Instructions to follow
From the line holding "Where should I" through the line holding "The image size is (1400, 851)." below, write out every line exactly; include both of those lines and drop the pictures.

Stored items
——

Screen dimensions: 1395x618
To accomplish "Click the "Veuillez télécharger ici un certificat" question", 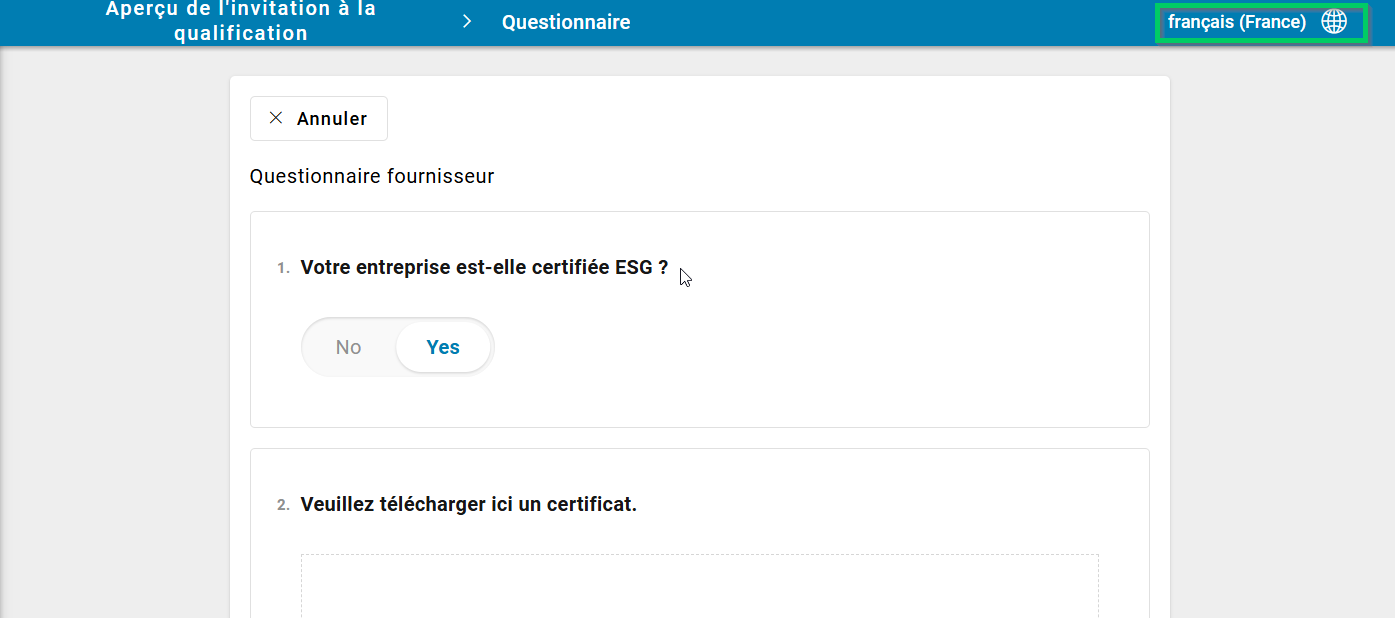I will 468,504.
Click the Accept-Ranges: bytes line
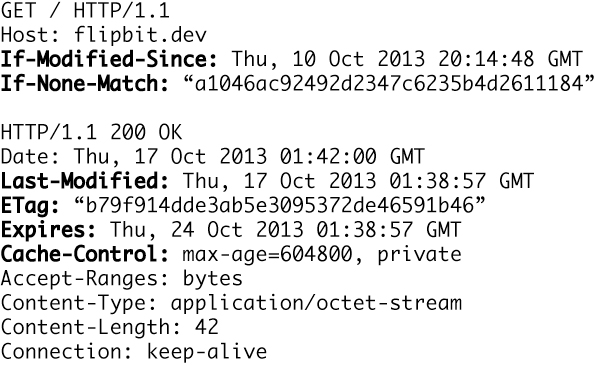The height and width of the screenshot is (366, 596). tap(122, 279)
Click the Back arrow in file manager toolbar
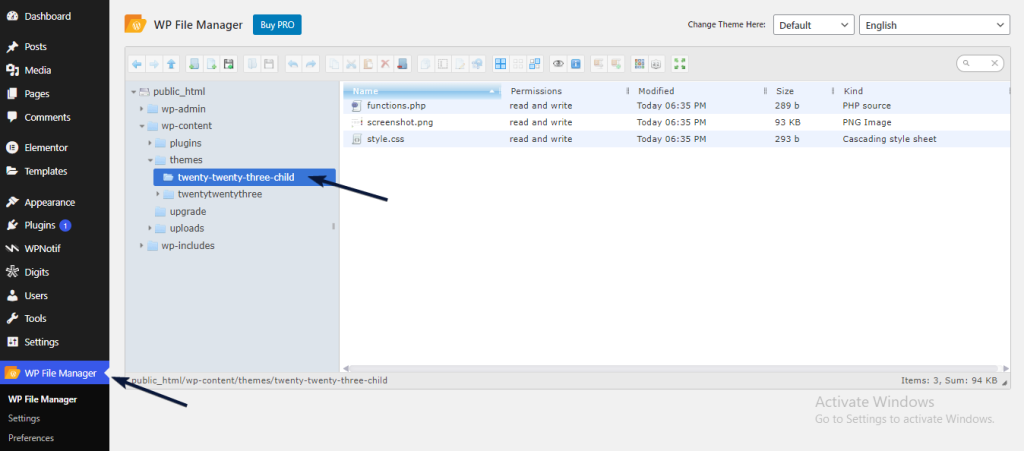 (137, 64)
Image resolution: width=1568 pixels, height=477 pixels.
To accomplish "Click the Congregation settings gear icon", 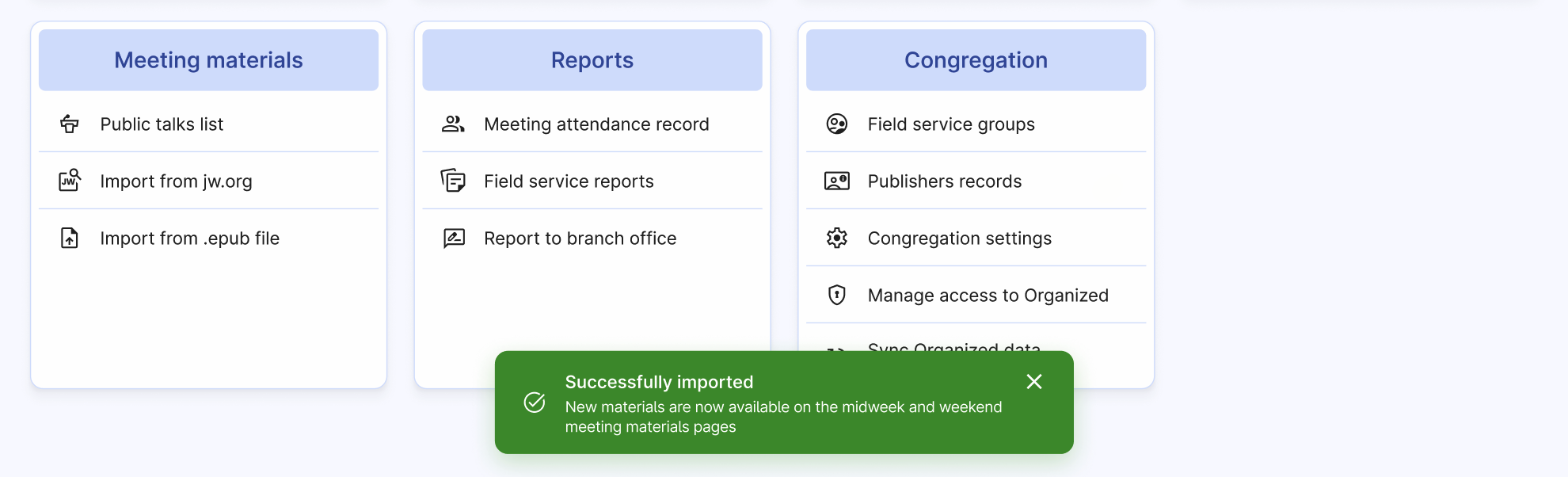I will pos(837,238).
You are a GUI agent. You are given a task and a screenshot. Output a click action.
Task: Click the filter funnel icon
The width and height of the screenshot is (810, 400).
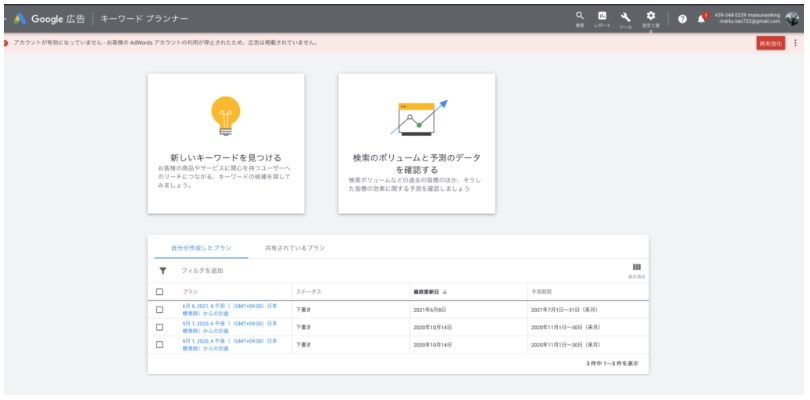163,271
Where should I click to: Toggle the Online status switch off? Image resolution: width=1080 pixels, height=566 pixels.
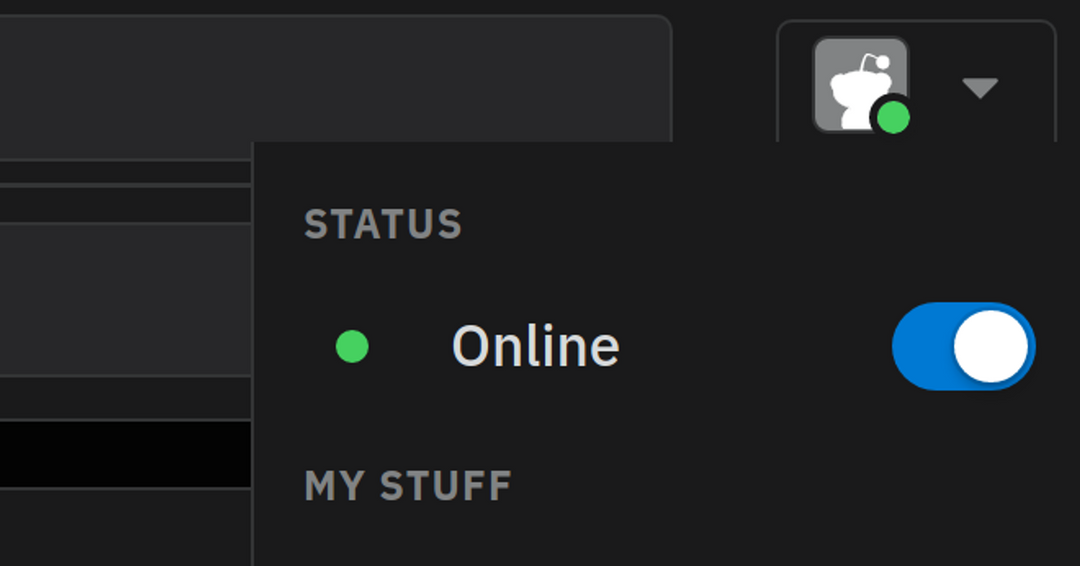964,346
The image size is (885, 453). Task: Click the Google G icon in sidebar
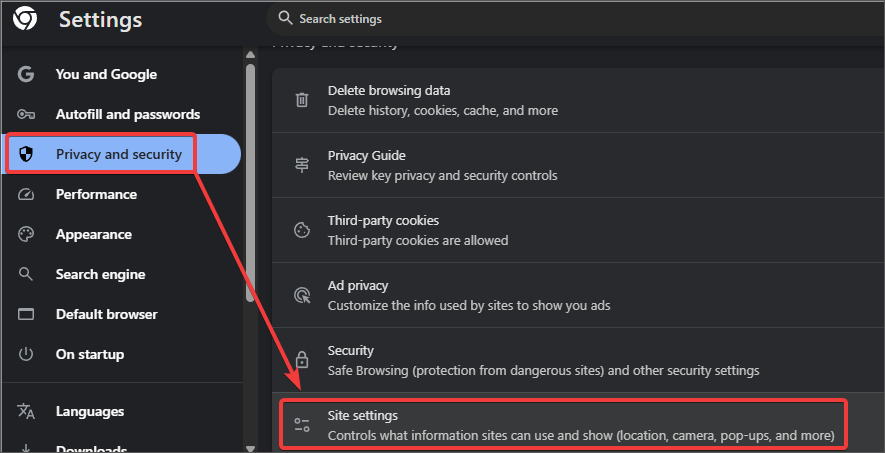click(26, 74)
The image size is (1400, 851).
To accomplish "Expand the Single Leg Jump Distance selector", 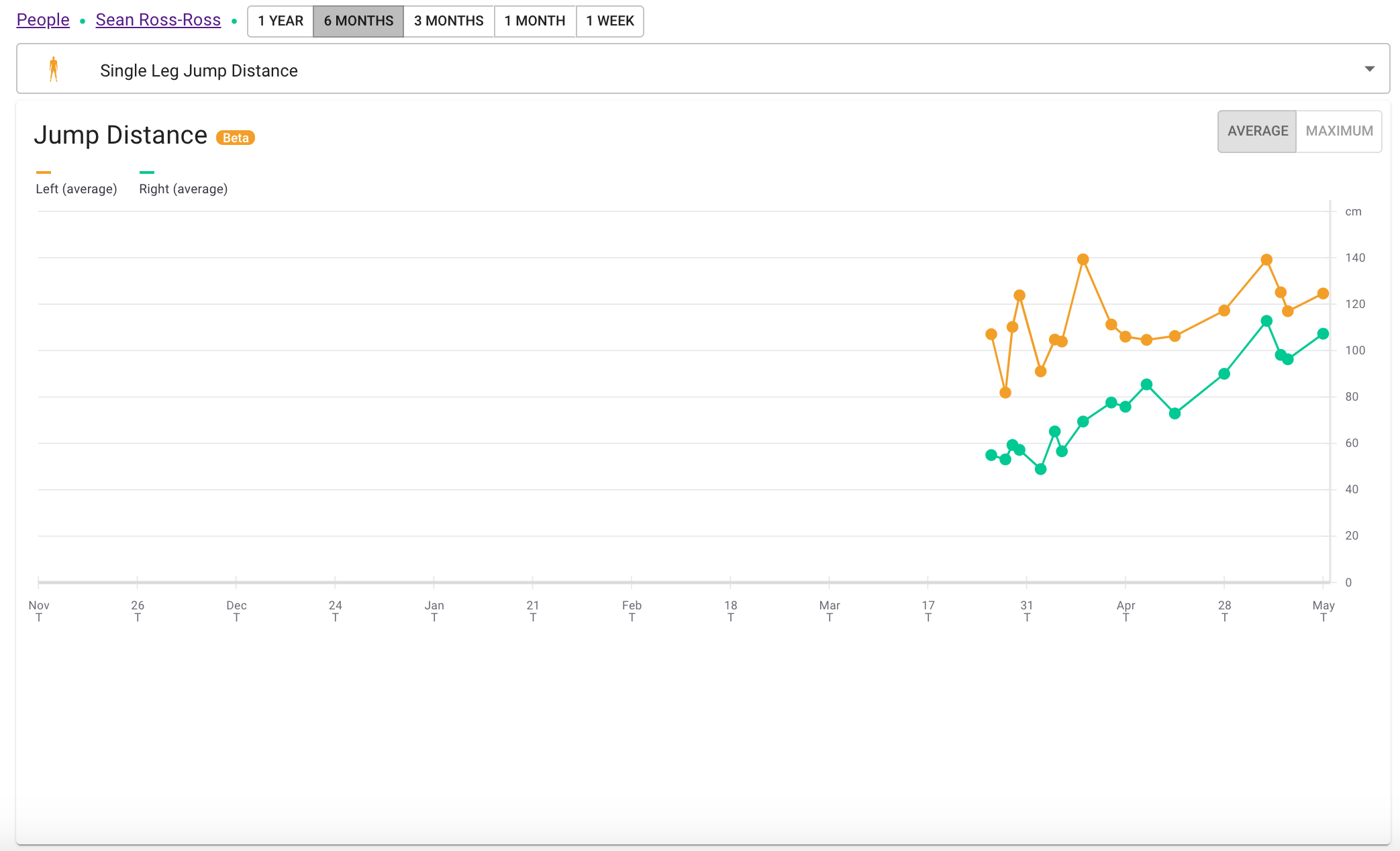I will tap(703, 69).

——

Answer for this exercise
Where should I click to: Toggle the Online status switch off? Image resolution: width=1080 pixels, height=566 pixels.
964,346
The image size is (885, 453). Task: Click the Google G icon in sidebar
click(26, 74)
The image size is (1400, 851).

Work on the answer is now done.